Last updated on: 5/14/2008 11:04:00 AM PST

Following the 1973 War, What Egyptian-Israeli and Syrian-Israeli Agreements Were Made?



General Reference (not clearly pro or con)
Country Studies, a Library of Congress publication about foreign countries, in its 1988 "Israel" section, contained the following:

"The first direct Israeli-Egyptian talks following the war were held at Kilometer 101 on the Cairo-Suez road. They dealt with stabilizing the cease-fire and supplying Egypt's surrounded Third Army. Following these talks, Kissinger began his highly publicized 'shuttle diplomacy,' moving between Jerusalem and the Arab capitals trying to work out an agreement. In January 1974, Kissinger, along with Sadat and Dayan, devised the First Sinai Disengagement Agreement, which called for thinning out forces in the Suez Canal zone and restoring the UN buffer zone. The published plan was accompanied by private (but leaked) assurances from the United States to Israel that Egypt would not interfere with Israeli freedom of navigation in the Red Sea and that UN forces would not be withdrawn without the consent of both sides.

Following the signing of this agreement, Kissinger shuttled between Damascus and Jerusalem, finally attaining an agreement that called for Israel to withdraw from its forward positions in the Golan Heights, including the return of the Syrian town of Al Qunaytirah. The evacuated zone was to be demilitarized and monitored by a U.N. Disengagement Observer Force (UNDOF).

After the signing of the Israeli-Syrian Disengagement Agreement in June 1974, the public mood in Israel shifted against concessions. In part, Israel's hardened stance was a reaction to the 1974 Arab summit in Rabat, Morocco. At that summit, both Syria and Egypt supported a resolution recognizing the PLO as the sole representative of the Palestinian people."

1988 - Country Studies / Area Handbooks Program 

Ian J. Bickerton, PhD, Associate Professor of Middle Eastern and United States History at the University of New South Wales-Australia, and Carla L. Klausner, PhD, Professor of Modern Middle East, Medieval Europe and Judaic Studies at the University of Missouri-Kansas City, in their 2002 book A Concise History of the Arab-Israeli Conflict, offered the following:

"In January 1974, on another round of shuttle diplomacy, Kissinger persuaded Egypt and Israel to sign a disengagement accord, whereby Israel withdrew from the western bank of the Suez Canal, to about twenty miles from the east bank of the canal.

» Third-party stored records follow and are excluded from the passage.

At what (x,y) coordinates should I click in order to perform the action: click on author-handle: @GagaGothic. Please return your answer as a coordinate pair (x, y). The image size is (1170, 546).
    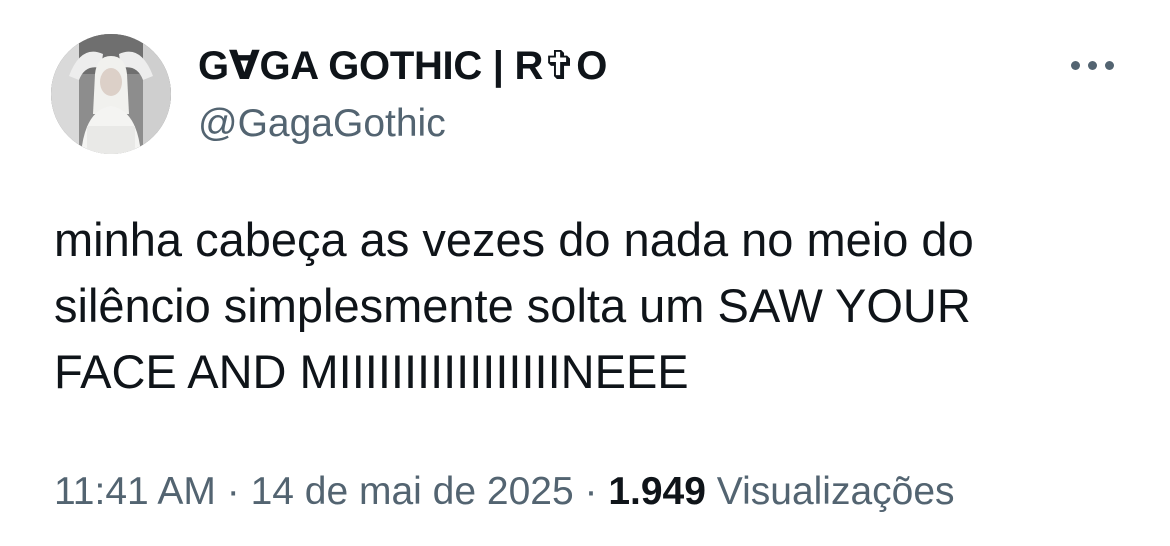
    Looking at the image, I should click on (322, 124).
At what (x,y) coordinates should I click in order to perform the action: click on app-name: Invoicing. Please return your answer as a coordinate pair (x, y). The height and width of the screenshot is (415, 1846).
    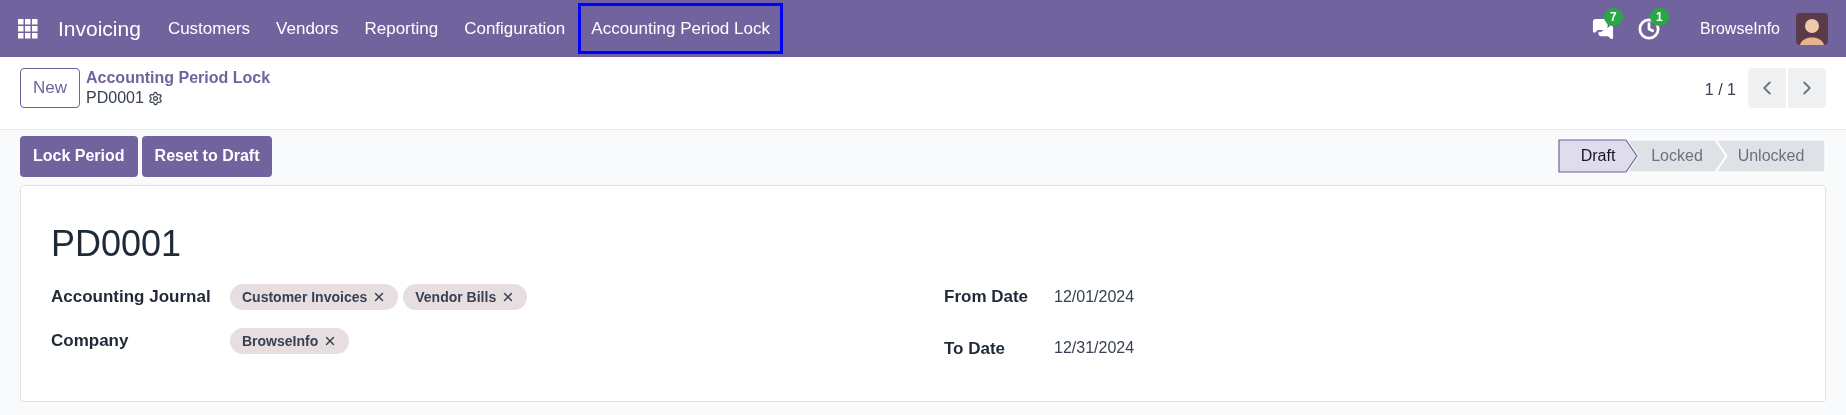
    Looking at the image, I should click on (100, 28).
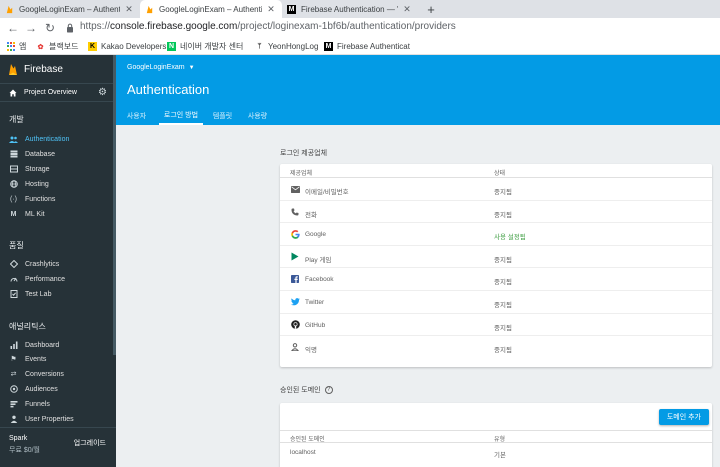  Describe the element at coordinates (14, 346) in the screenshot. I see `bar-chart-icon` at that location.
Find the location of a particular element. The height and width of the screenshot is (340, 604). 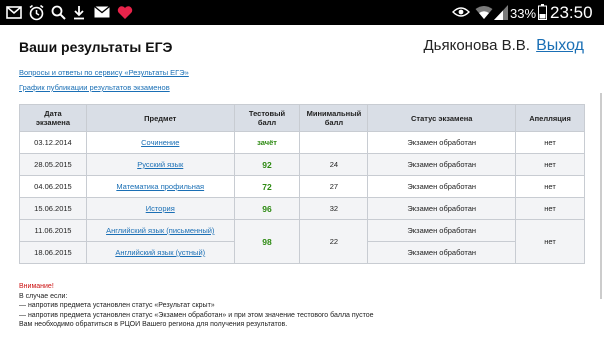

eye-icon is located at coordinates (461, 12).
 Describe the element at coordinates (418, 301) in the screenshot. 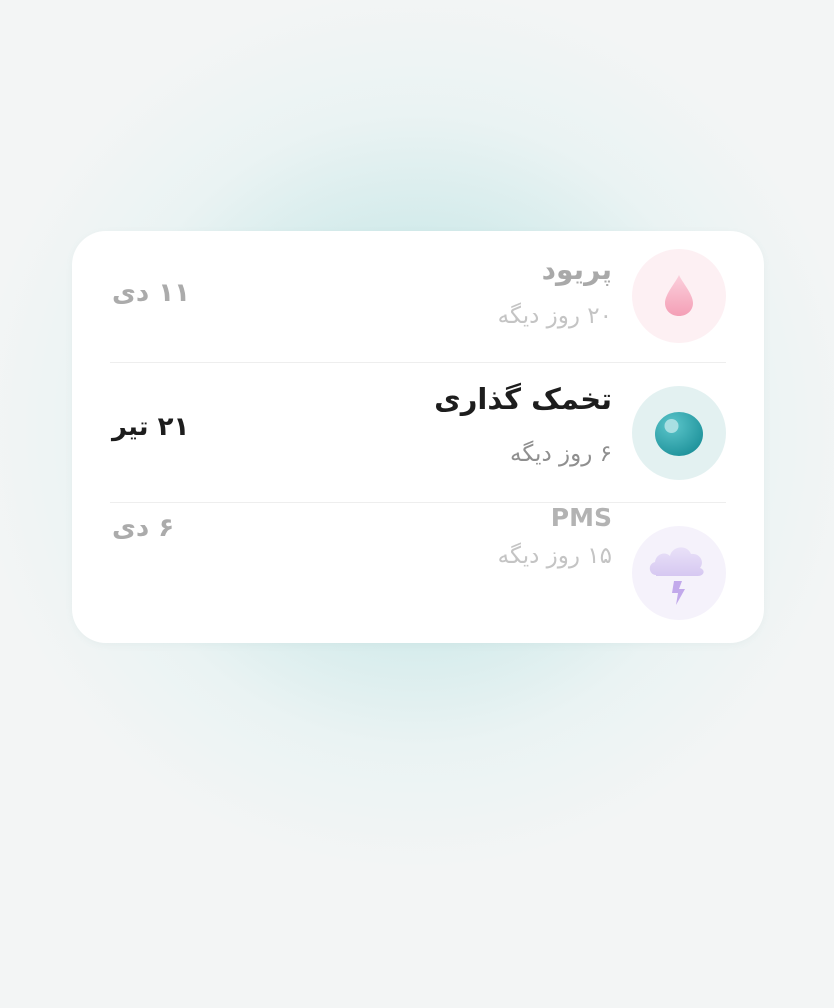

I see `event-row-period: پریود ۲۰ روز دیگه ۱۱ دی` at that location.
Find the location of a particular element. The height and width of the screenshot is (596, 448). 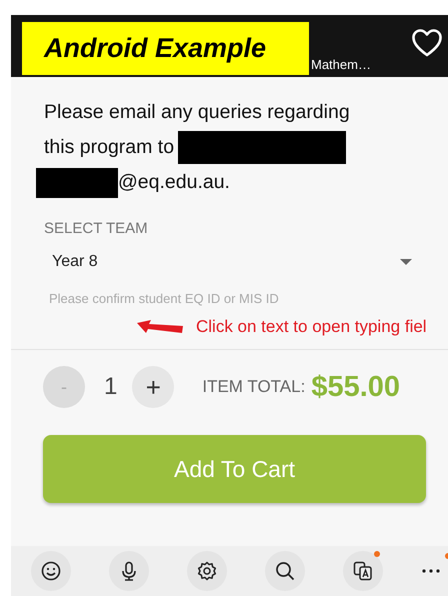

note-text: @eq.edu.au. is located at coordinates (174, 182).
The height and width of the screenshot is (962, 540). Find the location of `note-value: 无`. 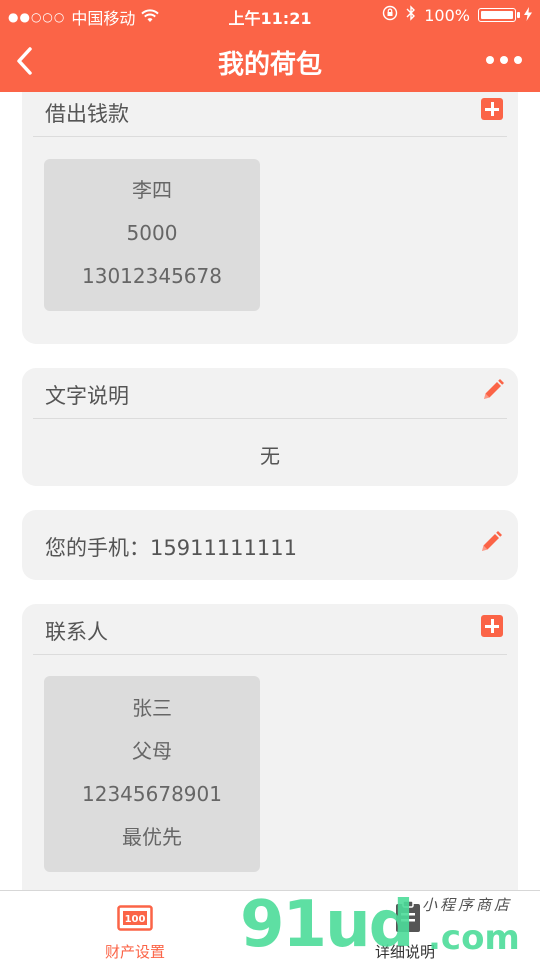

note-value: 无 is located at coordinates (270, 456).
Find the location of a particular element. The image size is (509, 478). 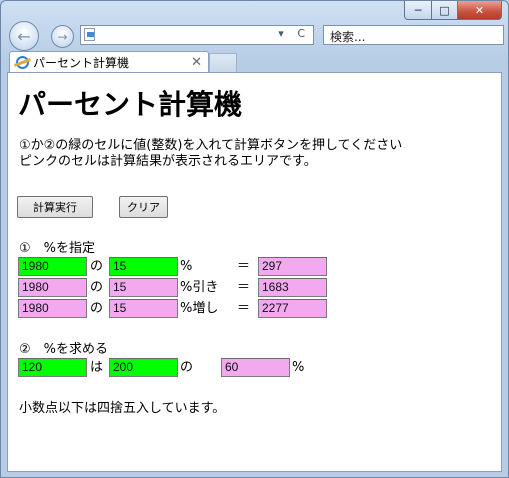

ie-icon is located at coordinates (22, 62).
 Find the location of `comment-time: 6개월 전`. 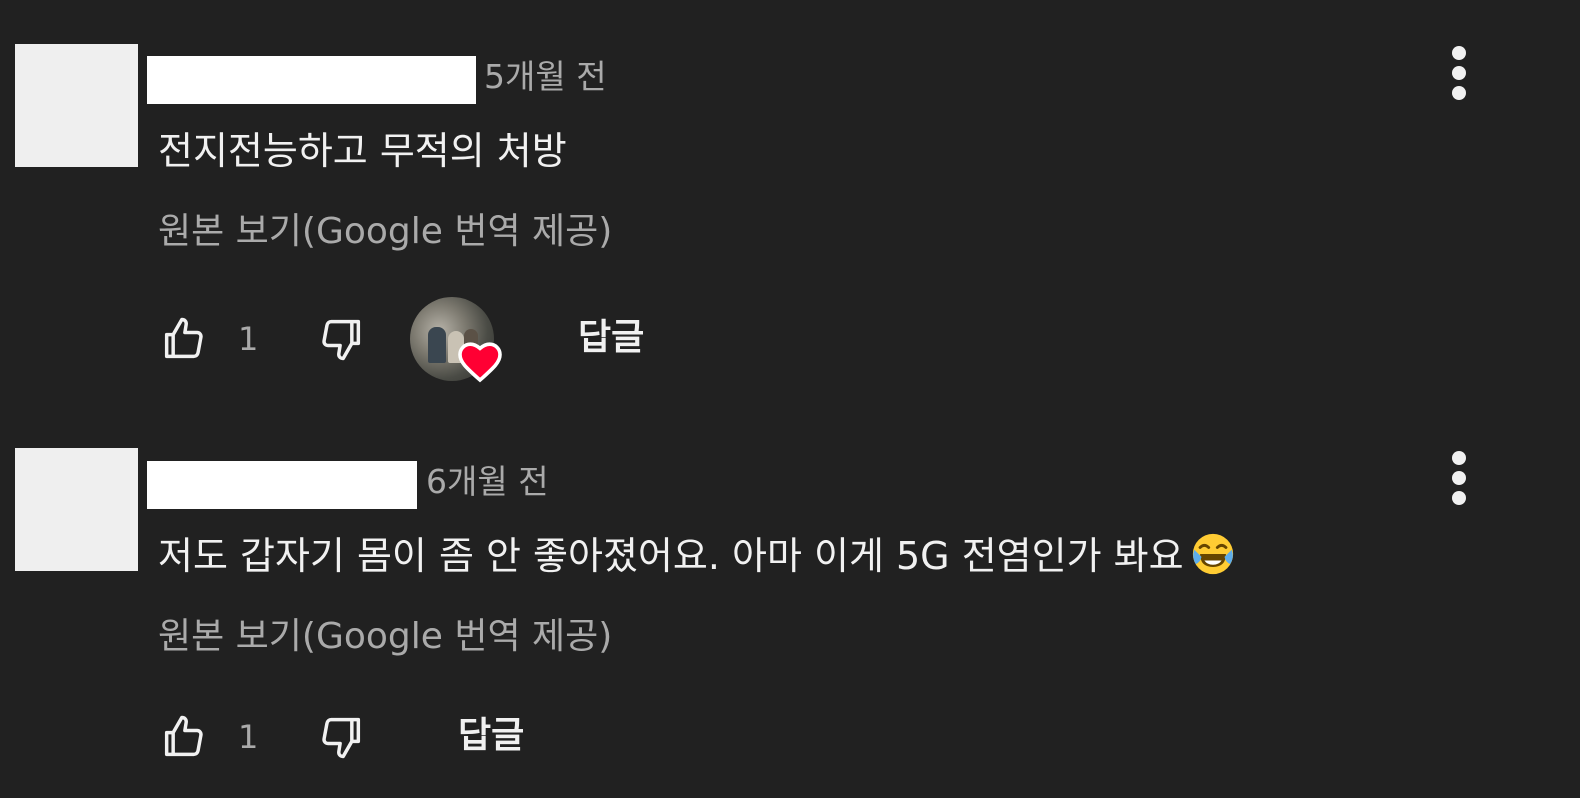

comment-time: 6개월 전 is located at coordinates (488, 482).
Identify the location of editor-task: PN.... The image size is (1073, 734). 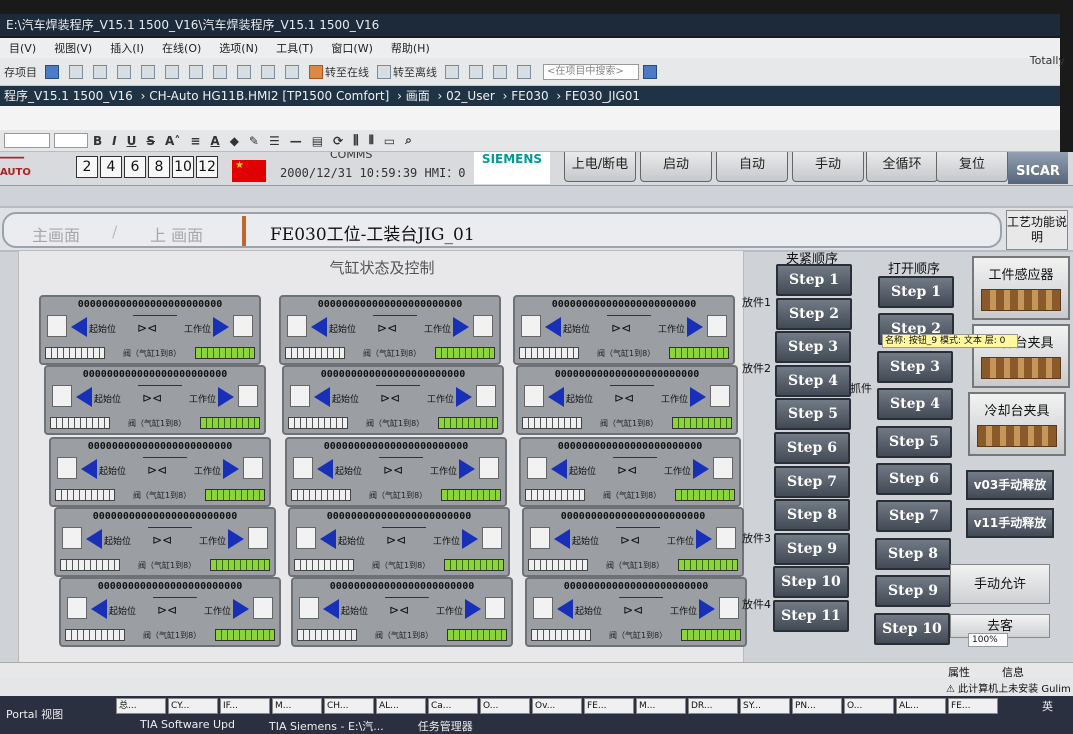
(817, 706).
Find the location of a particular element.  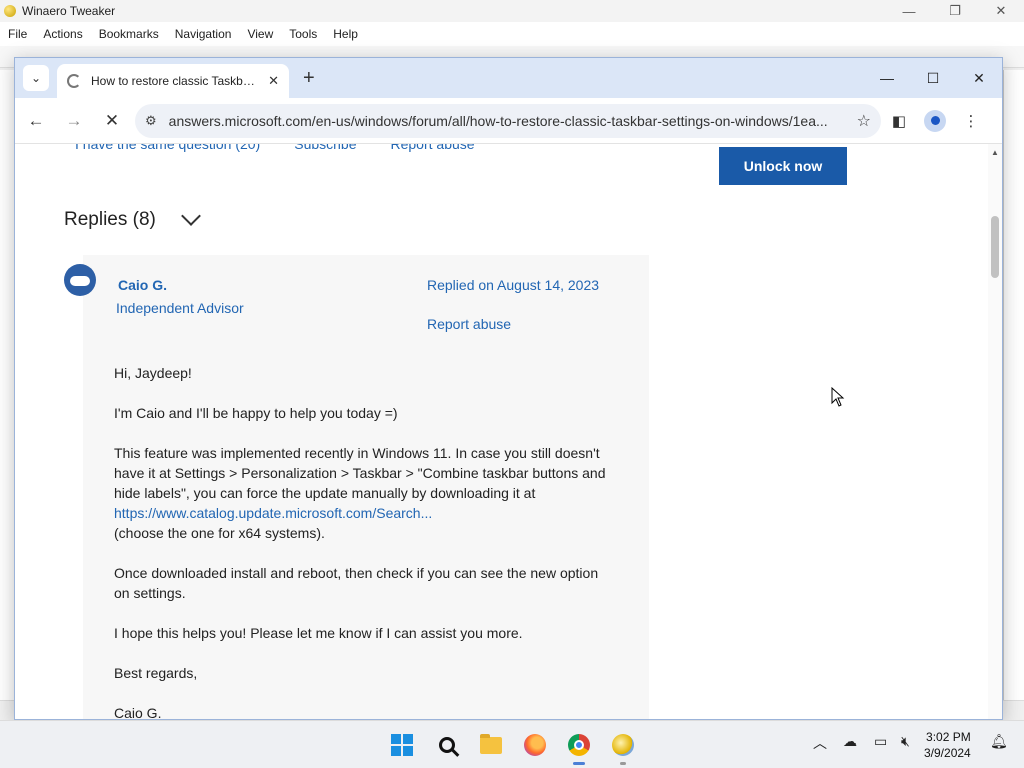

side-panel-icon: ◧ is located at coordinates (899, 121).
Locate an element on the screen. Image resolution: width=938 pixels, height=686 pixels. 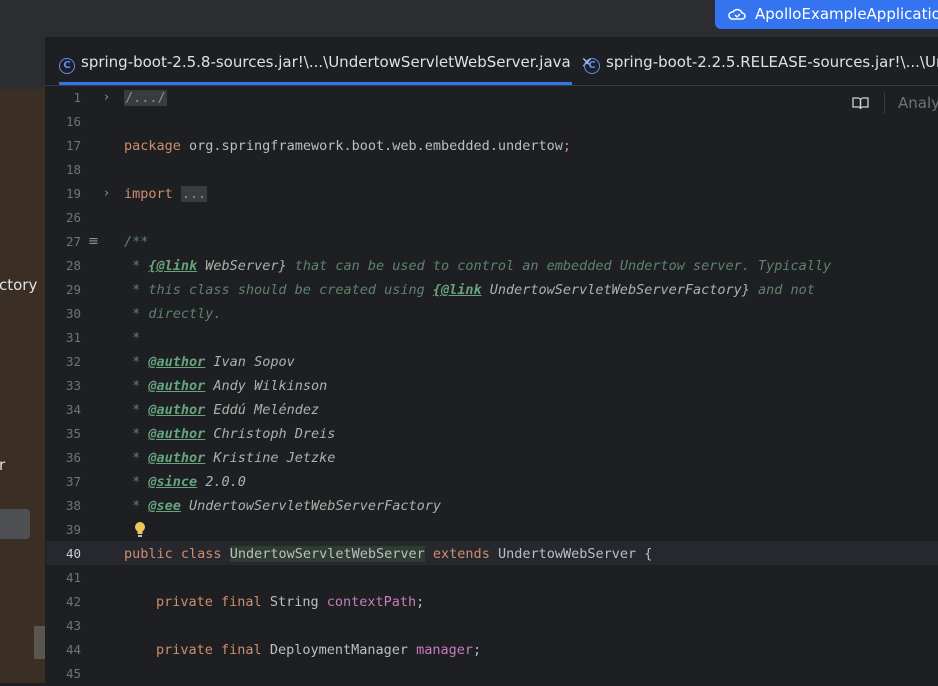
code-line: * @author Christoph Dreis is located at coordinates (230, 434).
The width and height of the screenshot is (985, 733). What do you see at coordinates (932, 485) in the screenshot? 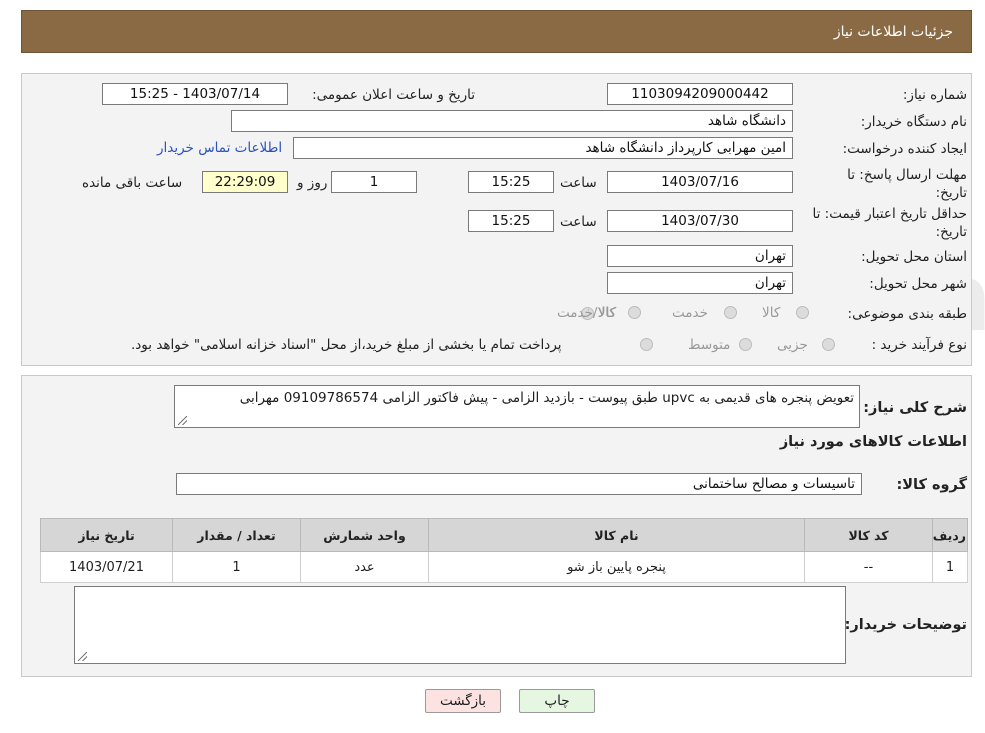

Egypt agreed to a major reduction of troops east of Suez, the establishment of a UN-patrolled buffer zone, defensive missile emplacements only east of Suez, and the allowing of non-military Israeli shipping through the canal (though not in Isareli vessels). In late February 1974, the United States and Egypt renewed full diplomatic relations after a seven-year hiatus. In may 1974, Kissinger also achieved a disengagement accord between Isarel and Syria regarding the Golan Heights. Israel agreed to withdraw from some occupied territory in the Heights in return for the establishment of a UN buffer zone and defensive Arab missile placements. President Hafez al-Assad of Syria also agreed in a private memorandum to prevent any Palestinian terrorist groups from launching attacks from Syria. In return, the United States resumed diplomatic relations with Syria."